The Woman in the Library

The Woman in the Library

Oddly enough a library book from a library recommendation “algorithm,” based on previous habits. Maybe. Might be random selection, but either way? Starts with what appears to be a murder in the library, but not any library, the archetype for grand shrines to the holy grounds that a public library might be, the Boston Public Library.

Quickly devolved into some kind of fictive version of itself with a story twinned into a story, and the question of what is real, and then what is fiction.

Me? I make stuff up all the time. Question doesn’t apply to me.

Early, and I was guessing, close to thirty — or more — years back, a teacher was lamenting the nature of fiction, and how then-popular meta-fiction was an area that nascent authors had to be careful in and around. I studiously avoided using that in my own work until I got to a point where the question of the craft itself, the tools and techniques, that became as important, if not more of the focus, than the work itself. Not going down that road. But in the back of my mind, there’s always that critique, “Avoid writing about writing.”

Starts, set, in the Boston Public Library. And Spenser’s Copely Square.

One is to tempt the Fate and Furies by writing about the past.

“I request pineapple and jalapeños on the vegetarian.” (pizza, page 149.)

Wrong, wrong on so many levels, clearly fiction.

    Clicking through on one of my own links, testing material, I stumbled across a San Pedro Creek link, and in the text itself? “Writing about writing, in my mind, is dangerous at best.” Think that should point to here. Statement stands on its own.

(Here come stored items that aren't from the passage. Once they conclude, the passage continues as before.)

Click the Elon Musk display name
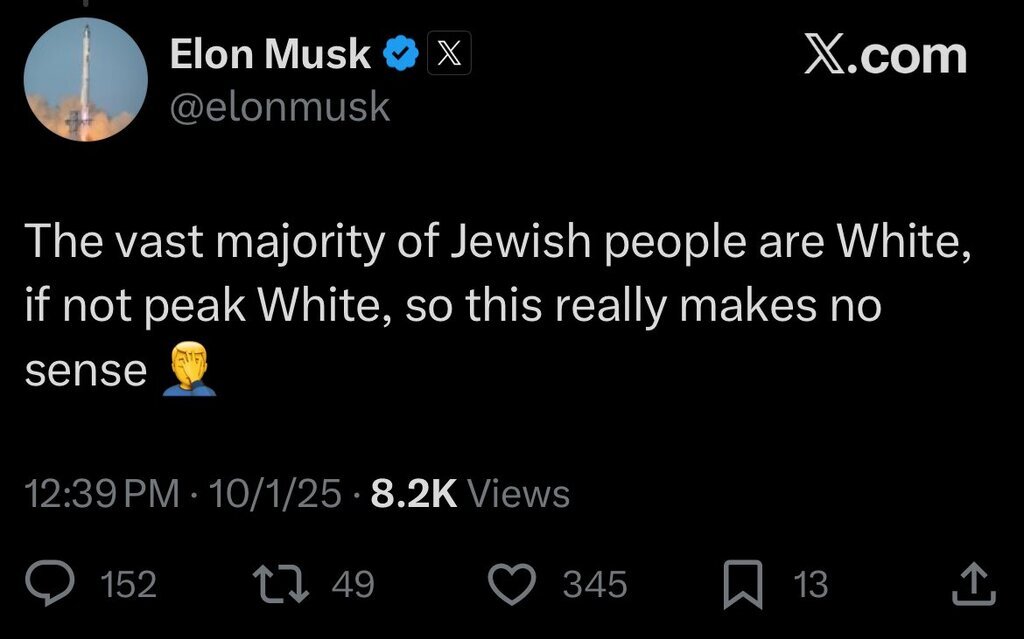Screen dimensions: 1024x639 pyautogui.click(x=270, y=55)
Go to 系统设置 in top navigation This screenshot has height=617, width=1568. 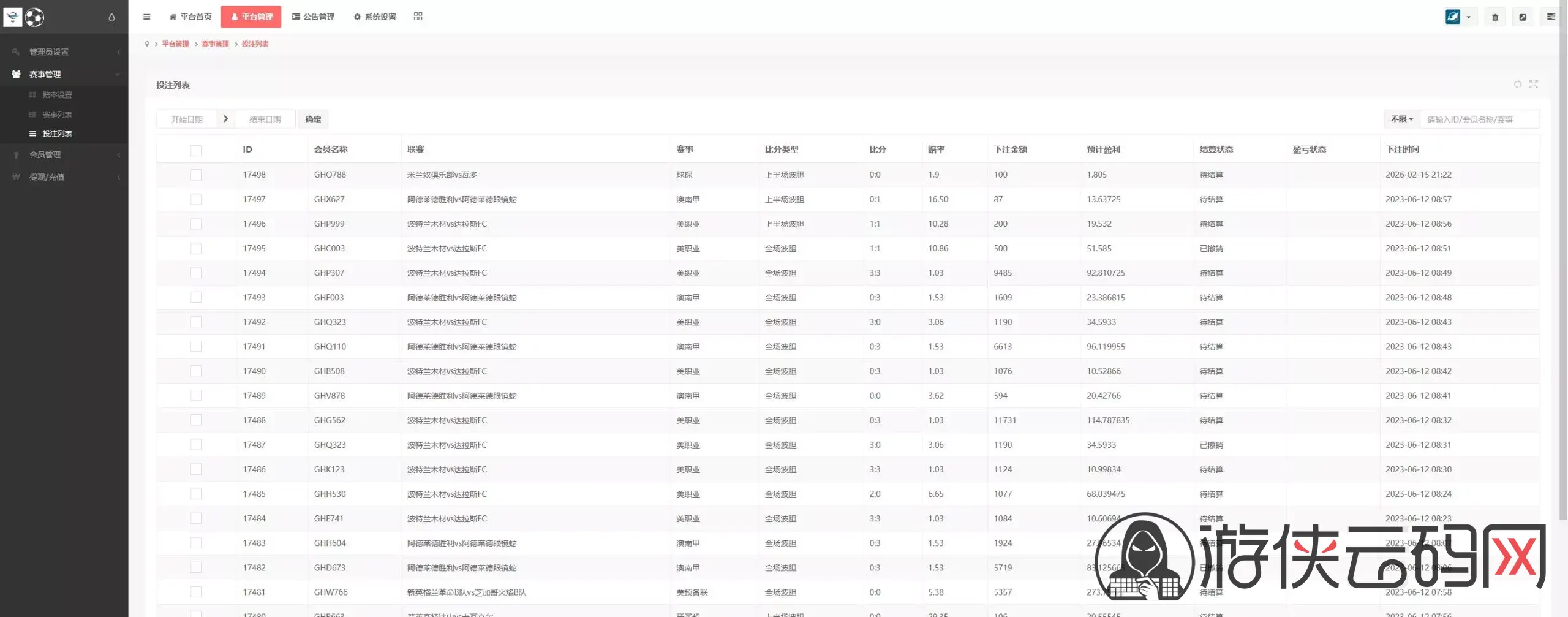tap(375, 17)
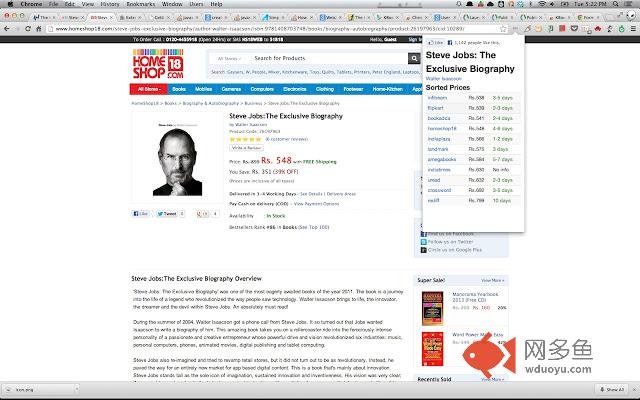Click the bookmark star in address bar
640x400 pixels.
tap(503, 29)
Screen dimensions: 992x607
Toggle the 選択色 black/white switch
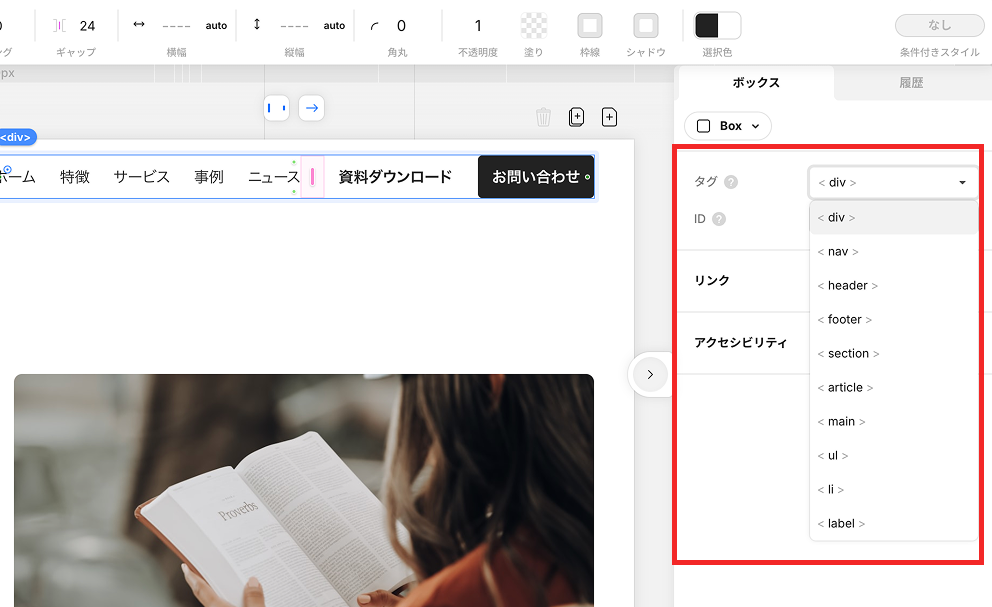tap(717, 26)
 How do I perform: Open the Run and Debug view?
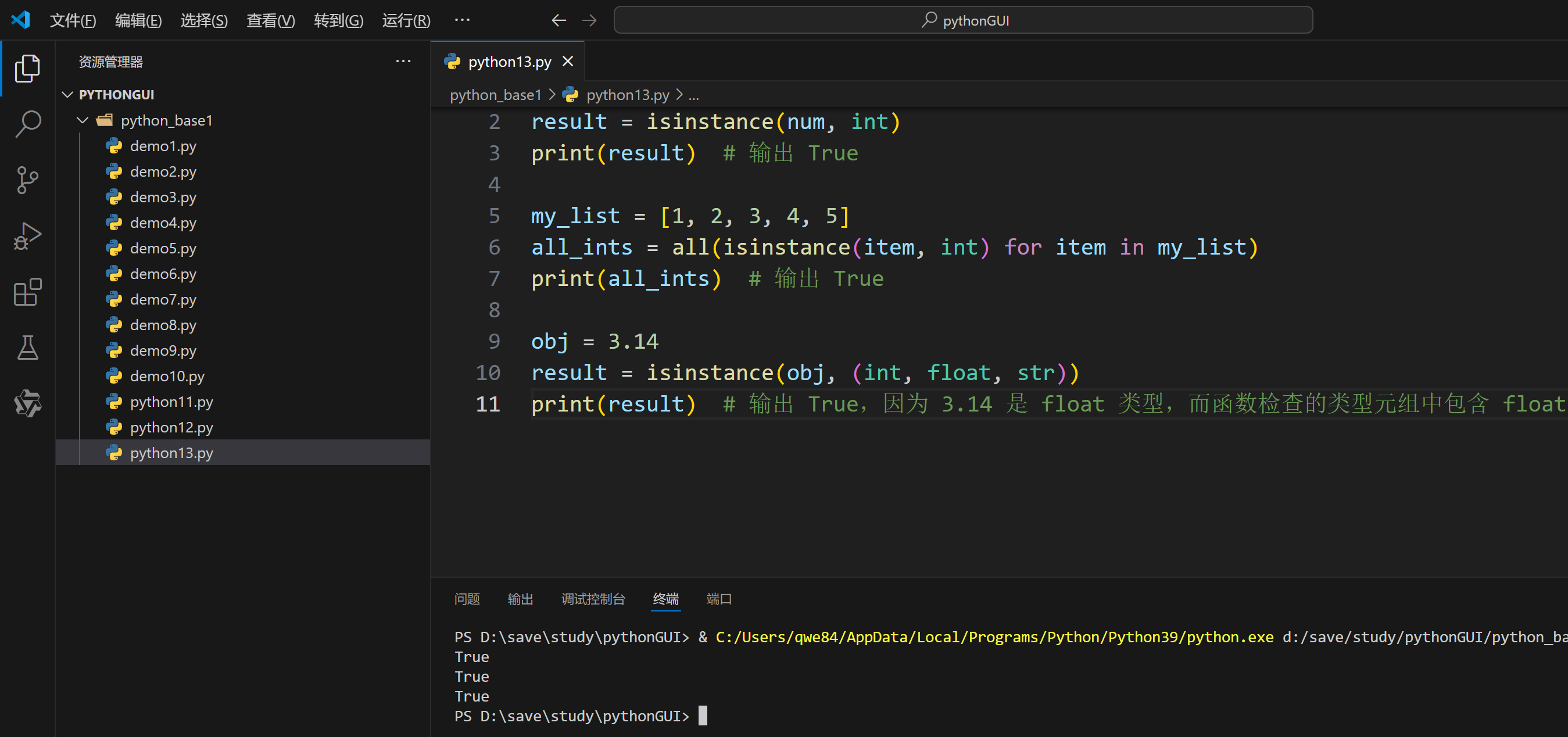27,236
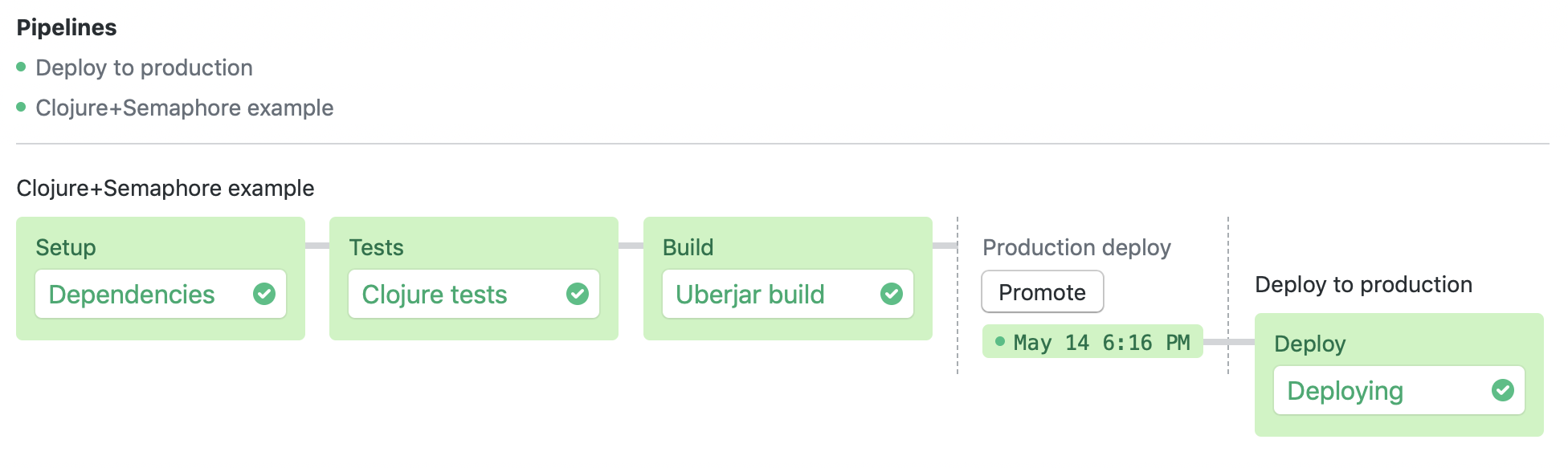Image resolution: width=1568 pixels, height=468 pixels.
Task: Click the Clojure tests success checkmark icon
Action: [578, 294]
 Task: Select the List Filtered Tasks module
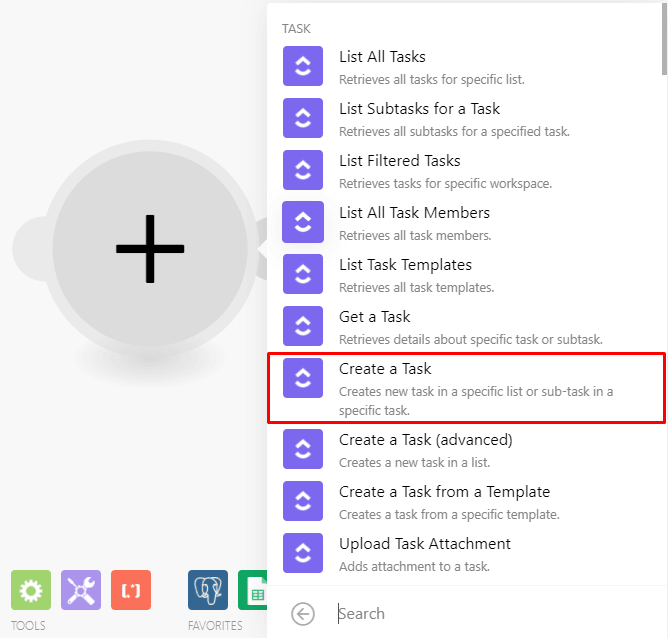[x=399, y=161]
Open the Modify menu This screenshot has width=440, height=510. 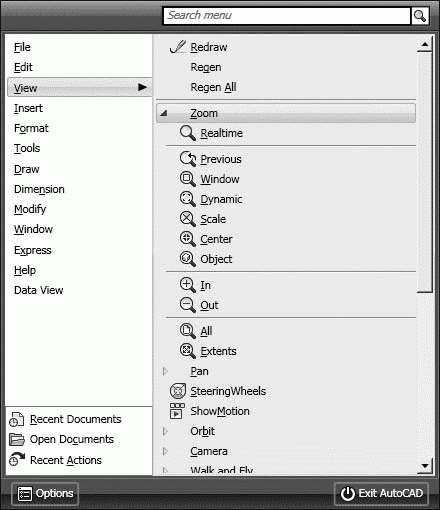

Murder mystery with a writer’s twist.

Points for successfully combining fiction with reality making it feel more real. More points for layers wrapped in an enigma. Good to the last page.

The Woman in the Library


About the author: Born and raised in a small town in East Texas, Kramer Wetzel spent years honing his craft in a trailer park in South Austin. He hates writing about himself in third person. More at KramerWetzel.com.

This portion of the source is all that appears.